**INSTRUCTION**
Rewrite all of the records below, changing every occurrence of "computer-use agent" to "desktop agent" and leaving everything else unchanged.

**RECORDS SHOWN**

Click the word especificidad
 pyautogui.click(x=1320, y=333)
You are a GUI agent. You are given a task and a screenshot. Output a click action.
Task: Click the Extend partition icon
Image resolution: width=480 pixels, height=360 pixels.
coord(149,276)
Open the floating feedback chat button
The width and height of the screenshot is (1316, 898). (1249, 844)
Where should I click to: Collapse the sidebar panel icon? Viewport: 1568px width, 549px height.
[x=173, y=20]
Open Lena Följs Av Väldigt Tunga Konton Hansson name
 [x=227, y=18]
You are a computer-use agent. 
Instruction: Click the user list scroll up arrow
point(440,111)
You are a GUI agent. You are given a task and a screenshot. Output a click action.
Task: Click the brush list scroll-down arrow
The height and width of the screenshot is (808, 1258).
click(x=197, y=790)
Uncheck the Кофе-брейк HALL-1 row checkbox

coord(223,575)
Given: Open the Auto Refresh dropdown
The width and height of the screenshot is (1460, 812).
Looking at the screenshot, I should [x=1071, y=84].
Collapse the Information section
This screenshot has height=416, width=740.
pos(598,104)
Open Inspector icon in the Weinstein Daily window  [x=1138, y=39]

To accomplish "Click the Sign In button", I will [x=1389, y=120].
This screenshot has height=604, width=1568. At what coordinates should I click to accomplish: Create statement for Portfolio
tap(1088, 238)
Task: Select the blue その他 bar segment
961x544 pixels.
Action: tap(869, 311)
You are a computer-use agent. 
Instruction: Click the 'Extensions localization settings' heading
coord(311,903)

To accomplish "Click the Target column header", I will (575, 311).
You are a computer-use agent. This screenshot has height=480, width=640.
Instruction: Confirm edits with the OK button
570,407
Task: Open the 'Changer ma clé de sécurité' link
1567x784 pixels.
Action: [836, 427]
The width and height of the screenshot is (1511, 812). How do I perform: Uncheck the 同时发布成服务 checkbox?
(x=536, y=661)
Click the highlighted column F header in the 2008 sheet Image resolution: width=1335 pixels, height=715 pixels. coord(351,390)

**FULL SOLUTION**
Click the word especificidad
 pyautogui.click(x=1320, y=333)
You are a GUI agent. You are given a task and a screenshot. Output a click action.
Task: Click the Extend partition icon
Image resolution: width=480 pixels, height=360 pixels.
coord(149,276)
Open the floating feedback chat button
The width and height of the screenshot is (1316, 898). (1249, 844)
Where should I click to: Collapse the sidebar panel icon? Viewport: 1568px width, 549px height.
[x=173, y=20]
Open Lena Följs Av Väldigt Tunga Konton Hansson name
 [x=227, y=18]
You are a desktop agent. 
Instruction: Click the user list scroll up arrow
point(440,111)
You are a GUI agent. You are given a task and a screenshot. Output a click action.
Task: Click the brush list scroll-down arrow
The height and width of the screenshot is (808, 1258).
click(x=197, y=790)
Uncheck the Кофе-брейк HALL-1 row checkbox

coord(223,575)
Given: Open the Auto Refresh dropdown
The width and height of the screenshot is (1460, 812).
Looking at the screenshot, I should [x=1071, y=84].
Collapse the Information section
This screenshot has height=416, width=740.
pos(598,104)
Open Inspector icon in the Weinstein Daily window  [x=1138, y=39]

To accomplish "Click the Sign In button", I will [x=1389, y=120].
This screenshot has height=604, width=1568. At what coordinates should I click to accomplish: Create statement for Portfolio
tap(1088, 238)
Task: Select the blue その他 bar segment
961x544 pixels.
Action: tap(869, 311)
You are a desktop agent. 
Instruction: Click the 'Extensions localization settings' heading
coord(311,903)

To accomplish "Click the Target column header", I will (575, 311).
You are a desktop agent. This screenshot has height=480, width=640.
Instruction: Confirm edits with the OK button
570,407
Task: Open the 'Changer ma clé de sécurité' link
1567x784 pixels.
Action: [836, 427]
The width and height of the screenshot is (1511, 812). How do I perform: Uncheck the 同时发布成服务 checkbox?
(x=536, y=661)
Click the highlighted column F header in the 2008 sheet Image resolution: width=1335 pixels, height=715 pixels. coord(351,390)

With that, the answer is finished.